Activity Reports
世界最大級のAIデータ分析プラットフォーム「Kaggle」で金メダルを獲得
ドコモの鈴木 明作,宮木 健一郎らのチーム(以下,本チーム)は,世界最大級のAIデータ分析コンペティションプラットフォーム「Kaggle(カグル)」[1]で2025年7月から開催された国際コンペティション「Jigsaw - Agile Community Rules Classification」[2](以下,本コンペティション)において,全2,445チーム中11位に入賞し,金メダルを獲得しました.また鈴木は,この金メダル獲得に伴いKaggleのコンペティションに参加している約20万人*1の上位約1%に相当する「Kaggle Master*2」の称号を獲得しました.
Kaggleは,AIデータ分析コンペティションプラットフォームです.2,700万人以上*1のデータサイエンティストや機械学習エンジニアなどがKaggleに登録をしており,実社会の課題に対して最先端のアルゴリズムを活用し,その精度を競います.本コンペティションでは,コミュニティルール配下におけるテキスト分類がテーマであり,オンライン掲示板「Reddit」[3]に投稿されたコメントが,コミュニティごとに設けられたルール(広告掲載の禁止など)に違反しているかを判定するタスクが設定されました.本チームは,コミュニティのルールと投稿文に対して多様なAIモデルを適用し,投稿文がどの程度ルールに違反しているかを予測する手法を提案することでタスクの解決につなげることができました.
ドコモでは,ビッグデータを活用した広告ターゲティングのための顧客理解エンジン「docomo Sense®*3」[4]など,大規模言語モデルを始めとするAIを活用した技術開発に取り組んでいます.ドコモは,今後もデータサイエンス分野の人材育成に向け,Kaggleを始めとするさまざまなコンペティションへの社員参加を推奨し,最先端かつ世界最高峰のAI技術を習得してもらうとともに,そこで得られた知見や技術を活用した新たな付加価値をお客さまに提供できるよう取り組んで参ります.
文献
- [1] kaggleホームページ.https://www.kaggle.com/
- [2] kaggl:“Jigsaw - Agile Community Rules Classification.”https://www.kaggle.com/competitions/jigsaw-agile-community-rules
- [3] redditホームページ.https://www.reddit.com/
- [4] NTTドコモマーケティングソリューション:“顧客理解エンジン「docomo Sense」.”https://ssw.web.docomo.ne.jp/marketing/strengths/sense/
- 2025年11月21日時点.
- Kaggleでは個人のメダル獲得枚数に応じて4つのランクが設定されており,上から2番目のKaggle Masterは金メダル1枚と銀メダル2枚以上の獲得が条件となっている.

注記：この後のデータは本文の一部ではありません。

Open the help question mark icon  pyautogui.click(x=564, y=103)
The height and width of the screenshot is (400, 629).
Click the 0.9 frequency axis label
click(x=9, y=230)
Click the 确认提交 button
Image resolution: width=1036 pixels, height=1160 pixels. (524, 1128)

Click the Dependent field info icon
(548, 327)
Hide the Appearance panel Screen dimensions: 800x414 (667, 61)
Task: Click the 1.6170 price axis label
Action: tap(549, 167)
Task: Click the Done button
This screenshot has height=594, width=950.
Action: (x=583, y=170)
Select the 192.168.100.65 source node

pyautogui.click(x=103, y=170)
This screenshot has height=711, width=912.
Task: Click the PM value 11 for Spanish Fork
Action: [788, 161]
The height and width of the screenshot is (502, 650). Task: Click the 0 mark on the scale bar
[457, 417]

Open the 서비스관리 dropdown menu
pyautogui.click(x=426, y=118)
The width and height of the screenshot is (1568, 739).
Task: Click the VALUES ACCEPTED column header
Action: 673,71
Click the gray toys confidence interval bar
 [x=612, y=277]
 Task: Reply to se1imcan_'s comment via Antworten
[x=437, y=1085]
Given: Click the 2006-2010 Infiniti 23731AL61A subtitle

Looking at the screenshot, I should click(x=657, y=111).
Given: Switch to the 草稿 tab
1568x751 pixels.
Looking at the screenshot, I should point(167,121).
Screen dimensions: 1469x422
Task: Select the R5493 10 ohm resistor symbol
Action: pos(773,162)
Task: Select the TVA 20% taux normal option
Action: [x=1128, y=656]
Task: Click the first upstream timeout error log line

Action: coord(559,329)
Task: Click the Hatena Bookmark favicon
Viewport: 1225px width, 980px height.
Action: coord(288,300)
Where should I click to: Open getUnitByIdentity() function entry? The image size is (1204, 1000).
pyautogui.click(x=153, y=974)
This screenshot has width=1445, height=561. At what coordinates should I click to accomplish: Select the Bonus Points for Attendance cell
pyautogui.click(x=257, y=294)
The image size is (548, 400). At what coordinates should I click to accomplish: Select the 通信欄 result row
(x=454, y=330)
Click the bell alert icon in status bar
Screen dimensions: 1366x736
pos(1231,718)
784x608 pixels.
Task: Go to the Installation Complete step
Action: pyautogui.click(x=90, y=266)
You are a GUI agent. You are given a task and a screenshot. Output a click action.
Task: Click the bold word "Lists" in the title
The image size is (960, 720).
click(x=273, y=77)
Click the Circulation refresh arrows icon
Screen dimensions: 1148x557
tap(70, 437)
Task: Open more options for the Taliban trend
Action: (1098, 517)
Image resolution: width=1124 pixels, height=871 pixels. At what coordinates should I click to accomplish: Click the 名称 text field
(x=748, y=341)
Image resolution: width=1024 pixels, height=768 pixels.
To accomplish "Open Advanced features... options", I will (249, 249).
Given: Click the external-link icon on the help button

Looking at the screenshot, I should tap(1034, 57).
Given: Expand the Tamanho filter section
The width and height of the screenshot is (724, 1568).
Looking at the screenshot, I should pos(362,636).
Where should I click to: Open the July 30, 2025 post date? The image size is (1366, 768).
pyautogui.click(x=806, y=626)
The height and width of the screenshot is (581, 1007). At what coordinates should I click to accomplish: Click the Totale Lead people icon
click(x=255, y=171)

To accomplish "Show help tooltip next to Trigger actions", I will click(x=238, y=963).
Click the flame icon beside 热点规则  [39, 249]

- 「docomo Sense」は,株式会社NTTドコモの登録商標.
世界最高峰のデータ分析競技会「RecSys Challenge 2025」で世界第3位入賞 ―ドコモのAI・ビッグデータ分析技術が世界で高く評価―
2025年9月22日に,サービスイノベーション部の滝村 祥司,橋本 雅人,明石 航,若元 亮樹,古山 凌,宮木 健一郎の計6名がRecSys Challenge 2025に参加し,世界第3位に入賞しました.
RecSys ChallengeはACM(Association for Computing Machinery)が主催する,推薦システム分野における世界最高峰の国際会議RecSys(ACM Conference on Recommender Systems)にて開催されたデータ分析競技会で,グローバル企業が実際に直面するビジネス課題に対してデータサイエンスや機械学習などの技術を用いた解決策を提案し,その精度を競うものです.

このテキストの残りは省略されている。